S'il se voue à une telle adoration des pierres, des plantes et des étoiles de mer, c'est parce que - comme il l'exprime dans ses aveux lapidaires, de tristesse lucide - il ne se supporte pas. Condamné à faire "âme à part", il a toujours été inapte à surmonter l'éternel malentendu qu'il a avec son être. Il n'y est jamais parvenu à se frayer un chemin entre les douceurs de la vie et le désespoir de vivre, l'extase et l'épouvante, l'innocence et le dégoût.

Se sentant "trop enfant ou trop adulte", il n'a cessé de vagabonder en lui-même sans parvenir à se trouver. Il ne se tolère que s'il se rend "imaginaire" à ses propres yeux : il oublie ainsi le déclin de son corps qui, ravagé par l'âge, accomplit avec peine, dans l'ombre du désir déchu, "un pas pour vivre, un pas pour regretter la vie". "Même ma peau me met dehors", dit-il, dans un accès de mélancolie acerbe.

D'où la fascination triste qu'il éprouve envers les peintures de Francis Bacon, auxquelles il dédie un beau recueil : Effacez-moi ce visage. Alain Bosquet sait, avec une acuité meurtrie, évoquer, chez Bacon, les voyages de la chair qui, désertant ses points d'attache, paraît dériver loin d'elle-même quand, "doigt après doigt, la main quitte la main, le genou gauche déménage".

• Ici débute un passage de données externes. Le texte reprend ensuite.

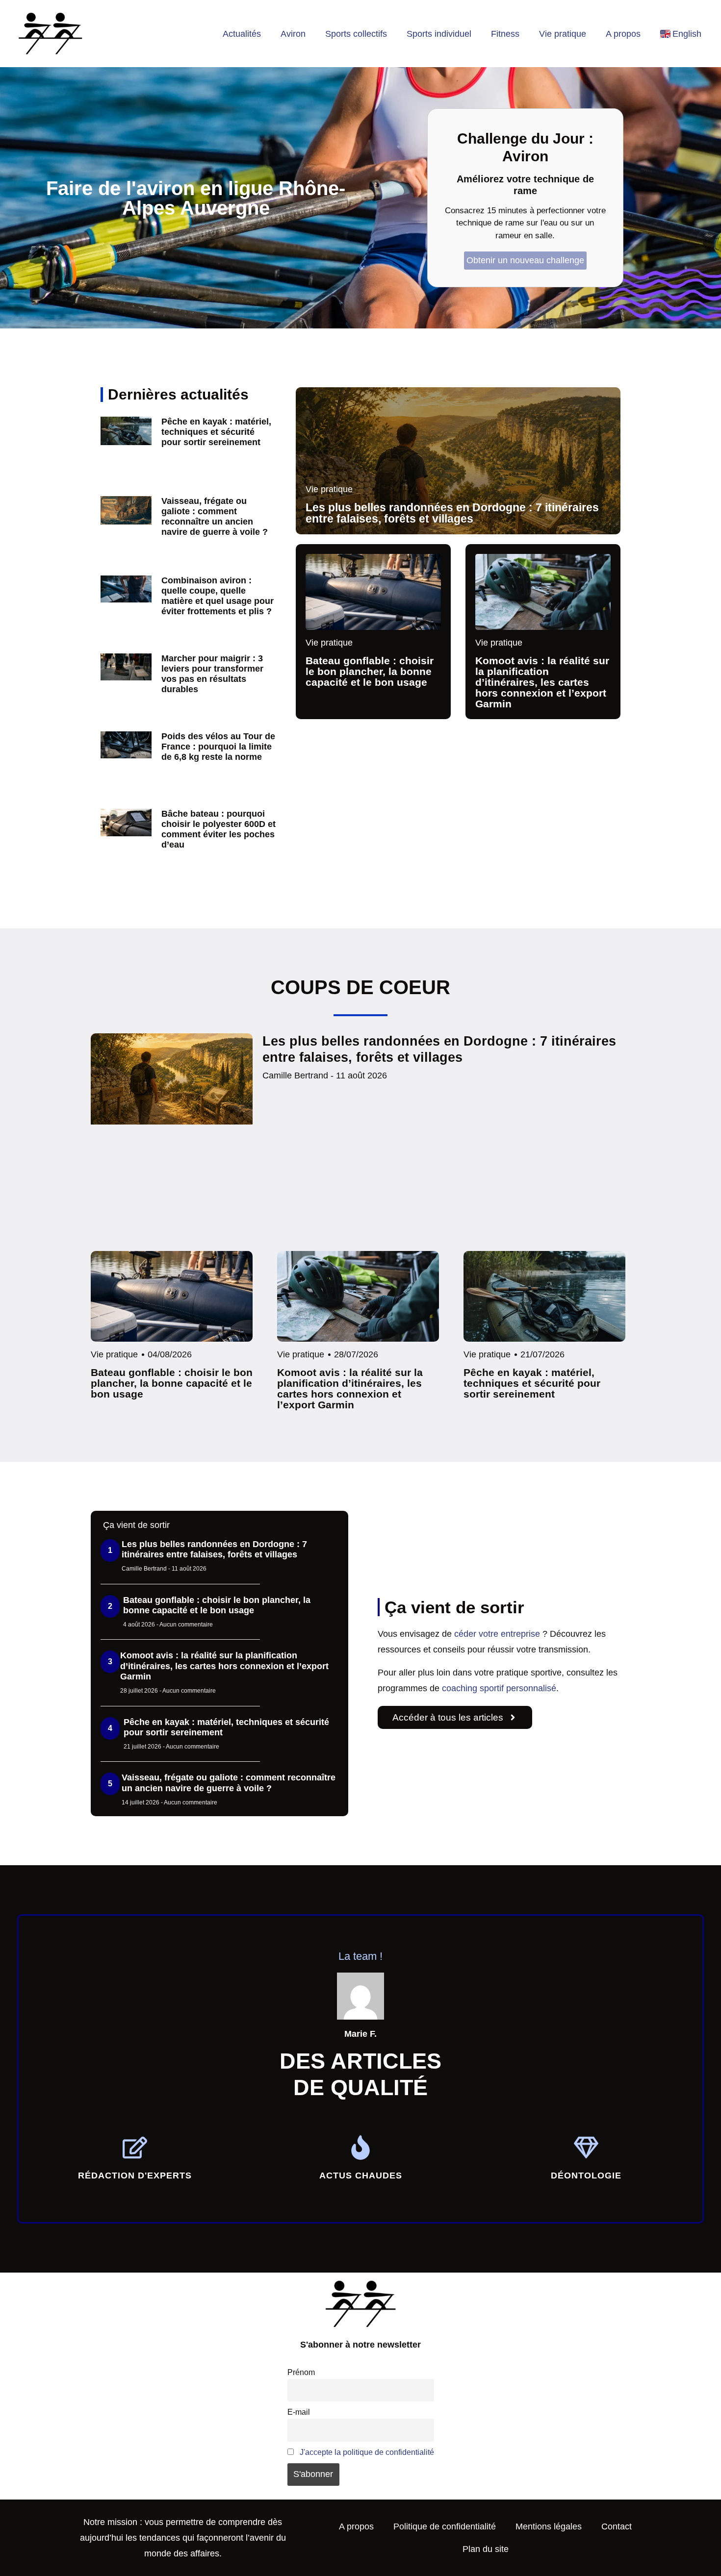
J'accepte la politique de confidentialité (367, 2452)
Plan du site (486, 2549)
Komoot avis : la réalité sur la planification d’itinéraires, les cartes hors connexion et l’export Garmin (224, 1666)
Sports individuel (439, 34)
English (686, 34)
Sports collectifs (356, 34)
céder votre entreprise (497, 1634)
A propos (623, 34)
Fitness (505, 34)
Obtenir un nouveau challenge (525, 260)
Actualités (242, 34)
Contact (616, 2526)
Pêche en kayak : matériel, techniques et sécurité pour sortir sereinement (216, 432)
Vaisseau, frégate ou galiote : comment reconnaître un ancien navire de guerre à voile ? (214, 516)
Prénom (301, 2372)
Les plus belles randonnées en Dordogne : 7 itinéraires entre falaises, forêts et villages (214, 1549)
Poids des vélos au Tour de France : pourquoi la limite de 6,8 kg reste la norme (218, 746)
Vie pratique (562, 34)
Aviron (293, 34)
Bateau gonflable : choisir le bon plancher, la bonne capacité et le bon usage (216, 1605)
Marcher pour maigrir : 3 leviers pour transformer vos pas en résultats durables (212, 673)
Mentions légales (548, 2526)
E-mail (298, 2411)
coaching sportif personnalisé (499, 1688)
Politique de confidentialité (444, 2526)
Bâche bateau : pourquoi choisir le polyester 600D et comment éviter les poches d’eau (218, 829)
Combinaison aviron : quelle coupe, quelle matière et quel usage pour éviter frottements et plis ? (217, 595)
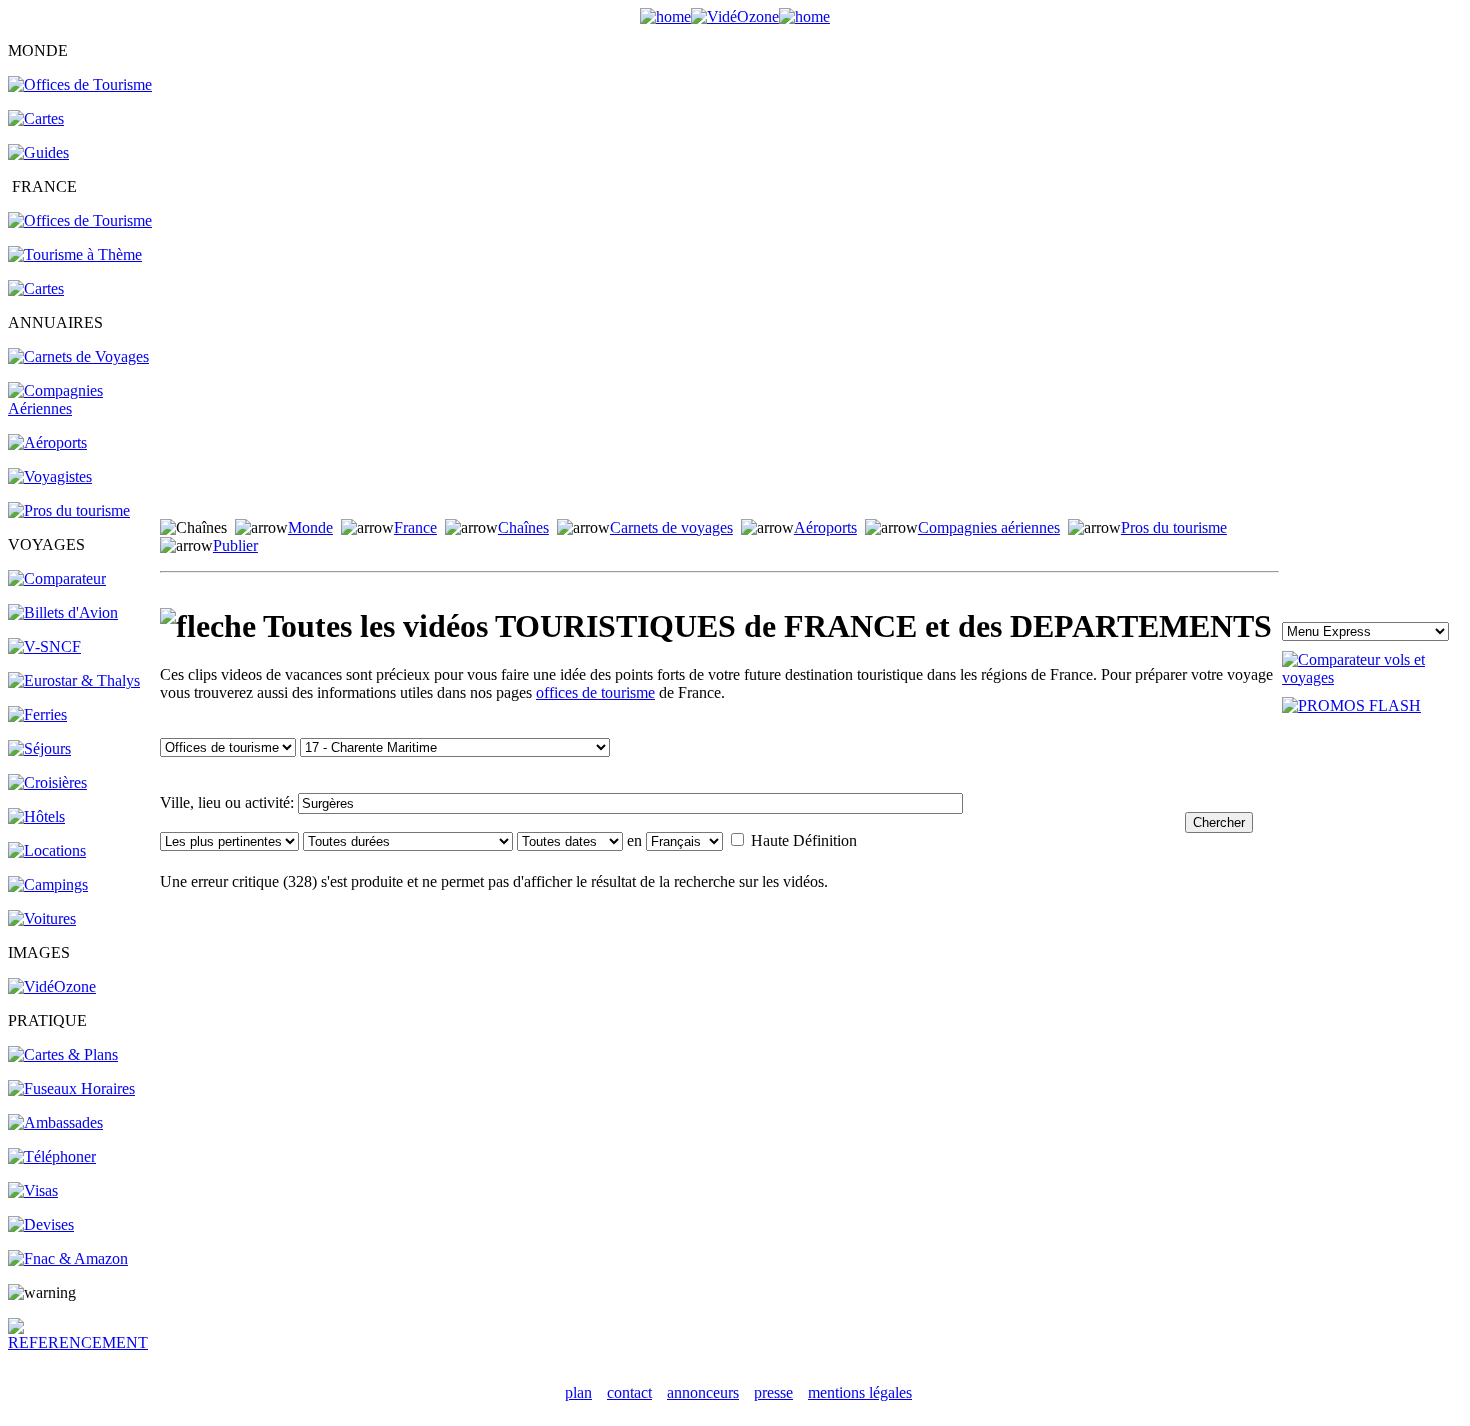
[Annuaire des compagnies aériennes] (82, 408)
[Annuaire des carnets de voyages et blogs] (78, 356)
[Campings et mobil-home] (48, 884)
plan (578, 1392)
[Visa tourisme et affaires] (33, 1190)
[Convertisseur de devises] (41, 1224)
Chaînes (523, 527)
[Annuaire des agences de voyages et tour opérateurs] (50, 476)
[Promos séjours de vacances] (39, 748)
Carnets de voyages (671, 527)
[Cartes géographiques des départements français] (36, 288)
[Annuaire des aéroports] (47, 442)
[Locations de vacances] (47, 850)
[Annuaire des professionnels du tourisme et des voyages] (69, 510)
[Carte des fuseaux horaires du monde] (71, 1088)
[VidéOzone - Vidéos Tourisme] (735, 16)
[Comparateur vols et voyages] (57, 578)
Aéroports (825, 527)
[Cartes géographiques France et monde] (63, 1054)
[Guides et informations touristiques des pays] (38, 152)
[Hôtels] (36, 816)
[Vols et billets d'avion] (63, 612)
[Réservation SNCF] (44, 646)
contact (629, 1392)
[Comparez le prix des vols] (1372, 677)
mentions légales (860, 1392)
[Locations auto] (42, 918)
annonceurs (703, 1392)
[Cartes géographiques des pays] (36, 118)
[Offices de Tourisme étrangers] (80, 84)
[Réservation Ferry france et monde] (37, 714)
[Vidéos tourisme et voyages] (52, 986)
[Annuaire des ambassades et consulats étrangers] (55, 1122)
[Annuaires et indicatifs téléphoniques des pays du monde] (52, 1156)
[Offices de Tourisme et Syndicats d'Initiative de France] (80, 220)
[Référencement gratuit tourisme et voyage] (82, 1342)
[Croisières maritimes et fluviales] (47, 782)
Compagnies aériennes (989, 527)
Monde (310, 527)
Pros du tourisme (1174, 527)
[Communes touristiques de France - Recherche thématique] (75, 254)
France (415, 527)
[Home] (665, 16)
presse (773, 1392)
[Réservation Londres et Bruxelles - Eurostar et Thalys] (74, 680)
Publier (235, 545)
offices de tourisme (595, 692)
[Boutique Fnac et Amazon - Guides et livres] (68, 1258)
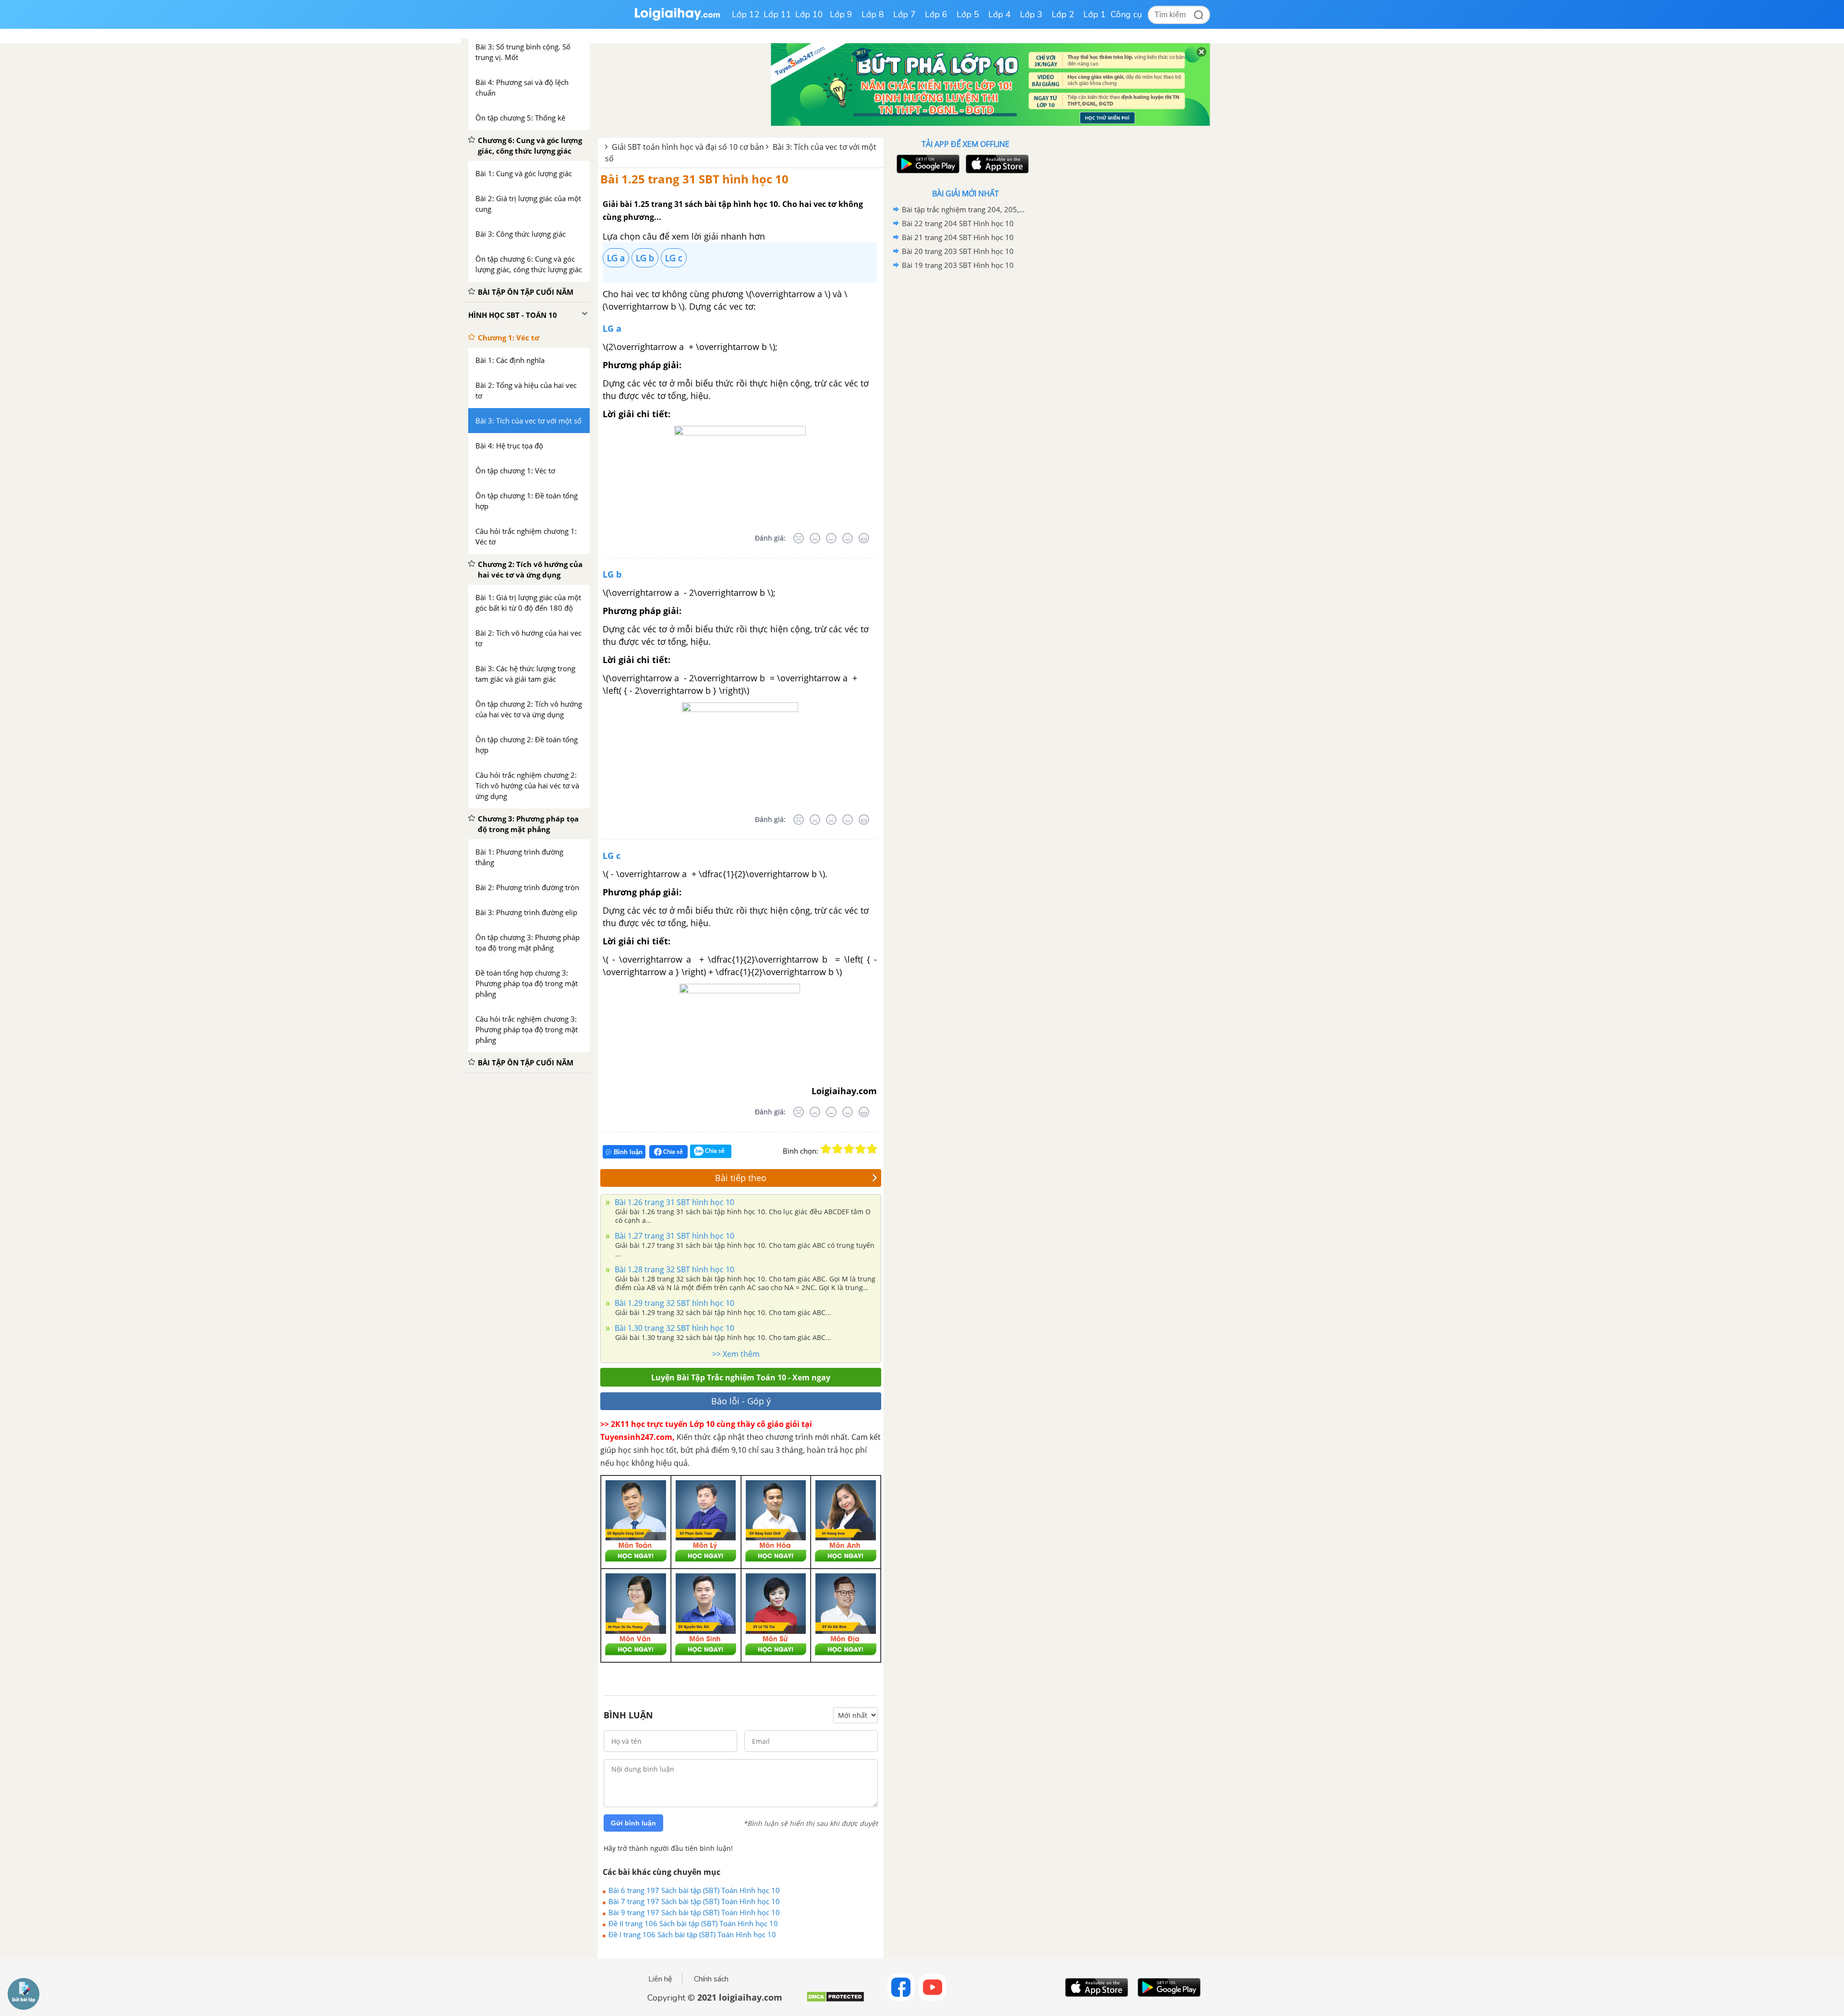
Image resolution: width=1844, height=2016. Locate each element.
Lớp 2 (1063, 14)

Dans ces 34 poèmes, vibrant d'un lyrisme âpre, Alain Bosquet célèbre les corps écartelés, comme crucifiés sur eux-mêmes, qui, privés, dans leur absolue solitude, "de pensées, de devoirs et de droits" semblent implorer le havre d'une image fixe d'eux-mêmes. Peut-être leurs gestes, tremblant d'une colère épuisée, sont-ils les reflets des révoltes lasses d'Alain Bosquet, dont l'ultime philosophie serait un "taoïsme de la rage".

Seule l'admiration qu'il nourrit envers les maîtres de l'art - Beethoven, Vermeer, Seurat, Rilke... - lui permet, tel un capitaine de l'absurde, de dominer le néant et de ne pas sombrer dans l'obscure délectation de la fin des choses, car "cesser d'admirer, c'est déjà mourir".